Кричать через окна запрещалось, а кидать на улицу какие-нибудь предметы вроде записок было бесполезно. Первый и второй этажи были шире, чем вышестоящие, и по свободному пространству, огороженному стеной с зубцами и башенками, ходили часовые.
Многие в городе знали, что в здании управления расположена тюрьма, однако думали почему-то, что она находится в подвале.
На самом же деле в подвале управления размещались только технические объекты — такие, как узел связи, подземный гараж, тюремная кухня и котельная, совмещенная с «печью для уничтожения вещественных доказательств».
Среди «вещественных доказательств», которые уничтожались в этой печи, львиную долю составляли трупы казненных и умерших на допросах, поэтому подвальное помещение рядом с гаражом часто называли еще «крематорием» или «утилизатором».
Крематорию разрешалось дымить лишь в темное время суток, поэтому смертные приговоры исполнялись только ночью. Раньше было принято с 21 часа до трех, но теперь уже несколько дней работала вторая смена, и режим поменялся. Вечерняя смена трудилась с восемнадцати и до полуночи, а утренняя — с полуночи и до шести утра.
Становясь в строй в коридоре четвертого этажа, Лана Казарина ничего еще об этом не знала. В ее камере было две женщины, приговоренных к смерти. Одна — жена офицера, которая без конца твердила, что власти во всем разберутся и ее отпустят, а вторая — девушка, которая хвасталась, что три года провела в банде и получила «вышку» по общему списку. Она лелеяла надежду, что ее пошлют на химзавод.
Среди целинцев постоянно ходили очень устойчивые слухи о том, что смертников в самой гуманной стране во Вселенной будто бы не расстреливают, а отправляют на особо вредное производство, где люди, конечно, быстро умирают — но все-таки не сразу и не от пули.

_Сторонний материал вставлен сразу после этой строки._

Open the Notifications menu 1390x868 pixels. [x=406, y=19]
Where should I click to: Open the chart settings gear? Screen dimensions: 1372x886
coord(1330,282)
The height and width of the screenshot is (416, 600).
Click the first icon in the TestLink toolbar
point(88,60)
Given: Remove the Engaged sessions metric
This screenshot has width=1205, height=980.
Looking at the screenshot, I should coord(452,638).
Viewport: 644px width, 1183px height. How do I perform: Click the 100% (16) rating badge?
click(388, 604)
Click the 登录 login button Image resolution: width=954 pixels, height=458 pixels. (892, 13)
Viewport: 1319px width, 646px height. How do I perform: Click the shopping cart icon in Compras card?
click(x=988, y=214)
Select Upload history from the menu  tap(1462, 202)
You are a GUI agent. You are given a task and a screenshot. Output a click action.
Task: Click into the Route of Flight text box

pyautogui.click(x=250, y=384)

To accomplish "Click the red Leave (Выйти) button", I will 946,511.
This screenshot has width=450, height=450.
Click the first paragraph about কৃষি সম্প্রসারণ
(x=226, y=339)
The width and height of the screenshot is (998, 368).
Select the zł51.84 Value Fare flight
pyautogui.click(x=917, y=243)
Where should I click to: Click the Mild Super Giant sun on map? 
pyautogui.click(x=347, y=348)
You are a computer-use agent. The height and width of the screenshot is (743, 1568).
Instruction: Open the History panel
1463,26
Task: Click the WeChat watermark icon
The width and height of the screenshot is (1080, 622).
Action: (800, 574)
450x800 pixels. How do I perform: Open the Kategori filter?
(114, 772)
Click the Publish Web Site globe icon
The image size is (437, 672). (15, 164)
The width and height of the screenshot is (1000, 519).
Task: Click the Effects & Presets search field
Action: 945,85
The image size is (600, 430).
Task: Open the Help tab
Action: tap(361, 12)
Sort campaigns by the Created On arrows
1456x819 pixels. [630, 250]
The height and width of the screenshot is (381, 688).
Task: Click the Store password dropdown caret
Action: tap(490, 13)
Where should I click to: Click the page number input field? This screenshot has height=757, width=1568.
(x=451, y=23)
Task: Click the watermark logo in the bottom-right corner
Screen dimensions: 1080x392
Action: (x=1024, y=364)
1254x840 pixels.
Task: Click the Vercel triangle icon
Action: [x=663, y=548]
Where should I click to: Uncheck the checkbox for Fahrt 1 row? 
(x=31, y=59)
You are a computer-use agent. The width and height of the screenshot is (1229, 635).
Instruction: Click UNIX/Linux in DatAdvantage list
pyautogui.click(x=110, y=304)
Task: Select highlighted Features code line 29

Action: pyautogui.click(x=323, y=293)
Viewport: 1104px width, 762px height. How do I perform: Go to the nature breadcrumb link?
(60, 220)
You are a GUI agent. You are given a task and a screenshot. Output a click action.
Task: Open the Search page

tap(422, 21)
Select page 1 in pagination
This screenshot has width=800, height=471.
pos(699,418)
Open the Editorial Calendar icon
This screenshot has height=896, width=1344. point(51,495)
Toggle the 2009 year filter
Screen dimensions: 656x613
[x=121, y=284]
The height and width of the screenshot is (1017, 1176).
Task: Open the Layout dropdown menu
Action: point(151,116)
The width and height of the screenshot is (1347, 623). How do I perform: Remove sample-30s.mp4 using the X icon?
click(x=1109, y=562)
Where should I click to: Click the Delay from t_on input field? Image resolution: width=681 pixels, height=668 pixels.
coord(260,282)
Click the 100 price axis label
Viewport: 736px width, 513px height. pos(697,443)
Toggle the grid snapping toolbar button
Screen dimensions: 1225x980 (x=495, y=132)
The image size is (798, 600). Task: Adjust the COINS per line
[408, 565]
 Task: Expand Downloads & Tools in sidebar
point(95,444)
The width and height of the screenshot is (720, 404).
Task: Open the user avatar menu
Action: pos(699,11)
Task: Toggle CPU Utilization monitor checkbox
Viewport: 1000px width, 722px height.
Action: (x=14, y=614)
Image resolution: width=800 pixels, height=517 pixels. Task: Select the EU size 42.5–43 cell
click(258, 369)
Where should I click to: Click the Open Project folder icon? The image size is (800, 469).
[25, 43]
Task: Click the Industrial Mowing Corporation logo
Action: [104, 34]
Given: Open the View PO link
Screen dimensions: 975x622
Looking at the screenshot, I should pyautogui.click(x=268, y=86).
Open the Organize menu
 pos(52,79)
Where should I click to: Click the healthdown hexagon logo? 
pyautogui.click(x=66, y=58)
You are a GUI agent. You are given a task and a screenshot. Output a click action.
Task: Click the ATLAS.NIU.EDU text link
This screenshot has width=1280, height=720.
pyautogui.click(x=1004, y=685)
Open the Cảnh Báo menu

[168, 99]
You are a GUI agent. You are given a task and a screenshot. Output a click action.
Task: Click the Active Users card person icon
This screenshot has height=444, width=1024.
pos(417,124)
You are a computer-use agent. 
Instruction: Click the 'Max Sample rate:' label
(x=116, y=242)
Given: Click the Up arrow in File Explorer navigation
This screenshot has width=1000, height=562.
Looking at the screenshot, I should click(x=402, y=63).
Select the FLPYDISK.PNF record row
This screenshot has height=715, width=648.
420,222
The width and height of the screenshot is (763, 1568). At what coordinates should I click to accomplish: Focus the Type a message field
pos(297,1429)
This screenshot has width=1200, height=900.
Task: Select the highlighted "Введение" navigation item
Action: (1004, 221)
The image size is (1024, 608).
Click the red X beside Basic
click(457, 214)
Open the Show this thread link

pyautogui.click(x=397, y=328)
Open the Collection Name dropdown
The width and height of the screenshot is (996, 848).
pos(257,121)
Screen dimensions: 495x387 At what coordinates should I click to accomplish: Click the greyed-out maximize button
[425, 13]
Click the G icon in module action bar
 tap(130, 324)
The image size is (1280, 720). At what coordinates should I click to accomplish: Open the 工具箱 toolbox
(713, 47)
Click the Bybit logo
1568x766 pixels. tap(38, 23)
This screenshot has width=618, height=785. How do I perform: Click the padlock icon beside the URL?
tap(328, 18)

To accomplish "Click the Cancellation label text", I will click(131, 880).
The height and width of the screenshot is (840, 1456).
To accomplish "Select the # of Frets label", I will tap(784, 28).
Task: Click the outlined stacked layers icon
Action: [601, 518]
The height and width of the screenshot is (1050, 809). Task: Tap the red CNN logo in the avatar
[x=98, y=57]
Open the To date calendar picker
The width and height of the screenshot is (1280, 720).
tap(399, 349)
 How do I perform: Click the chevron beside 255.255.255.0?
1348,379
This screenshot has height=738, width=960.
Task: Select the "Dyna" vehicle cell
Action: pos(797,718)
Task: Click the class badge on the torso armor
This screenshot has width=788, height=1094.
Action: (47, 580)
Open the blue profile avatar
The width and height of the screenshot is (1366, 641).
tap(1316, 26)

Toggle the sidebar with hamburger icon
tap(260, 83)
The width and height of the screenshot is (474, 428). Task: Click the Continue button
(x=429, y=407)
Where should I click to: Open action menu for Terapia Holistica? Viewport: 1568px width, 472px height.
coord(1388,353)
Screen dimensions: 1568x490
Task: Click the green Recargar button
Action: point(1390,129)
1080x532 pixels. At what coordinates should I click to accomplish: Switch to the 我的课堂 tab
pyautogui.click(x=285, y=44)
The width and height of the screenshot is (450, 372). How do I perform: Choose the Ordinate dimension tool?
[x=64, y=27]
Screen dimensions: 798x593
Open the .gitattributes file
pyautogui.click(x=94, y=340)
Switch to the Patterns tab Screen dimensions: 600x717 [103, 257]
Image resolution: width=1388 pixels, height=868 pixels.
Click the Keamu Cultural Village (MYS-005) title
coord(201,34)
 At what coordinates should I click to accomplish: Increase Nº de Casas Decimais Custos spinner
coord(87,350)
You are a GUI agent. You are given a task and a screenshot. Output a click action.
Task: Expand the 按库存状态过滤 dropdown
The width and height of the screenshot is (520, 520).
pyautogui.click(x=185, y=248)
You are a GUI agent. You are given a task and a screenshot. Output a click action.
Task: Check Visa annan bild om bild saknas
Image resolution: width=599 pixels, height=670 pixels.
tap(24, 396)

В Чайкине этот слух был еще более конкретным. Все знали, что при топливно-химическом комбинате на западной окраине города есть лагерь особого режима. И очень многие были уверены, что это и есть лагерь смертников.
Правда, этот лагерь был мужской, а в строю сейчас стояли одни женщины, которые провели в тюрьме от одного до пяти дней. Некоторых даже ни разу не допрашивали.
— Внимание! — объявил дежурный офицер тюрьмы. — В соответствии с решением Верховного суда Целинской Народной Республики об ускоренном судопроизводстве по делам об измене некоторые из вас сегодня, 25 апреля 666 года Майской революции заочно осуждены народным судом за соответствующие преступления. Сейчас народный судья зачитает ваши приговоры. Та, чья фамилия названа, должна выйти из строя, заслушать приговор и встать в другой строй напротив.
Низенький и лысый судья прокашлялся и невыразительным голосом прочитал по бумажке первую фамилию:
— Казарина Швитлана…
Не чувствуя под собою ног, Лана сделала два шага вперед. В отличие от многих других она знала, что ее ожидает. Ее допрашивали несколько раз и на каждом допросе без конца твердили: «Тебя расстреляют».
Она только не ожидала, что приговор будет вынесен так скоро.
— … За государственную измену в форме шпионажа и пособничество государственной измене в форме недонесения об особо опасном государственном преступлении, террористический акт против представителя власти и покушение на убийство приговаривается к высшей мере наказания — расстрелу, — после небольшой паузы закончил судья.
Строй ахнул.
Некоторые девушки во все глаза рассматривали настоящую террористку и шпионку, босую, с разбитой губой, в рваной ночной рубашке, и думали, наверное, что ее захватили врасплох во сне, а она оказала вооруженное сопротивление — оттого и кровоподтеки на лице.
Но тут одной из этих изумленных девушек пришлось ахнуть вторично.
— Раманава Мария, — произнес судья, и эта девушка стала лихорадочно оглядываться по сторонам, ища, нет ли здесь ее тезки.
— Кто, я? — переспросила она, увидев, что никто другой из строя не выходит.
— Ты, ты, — подтвердил дежурный офицер. — Выйти из строя.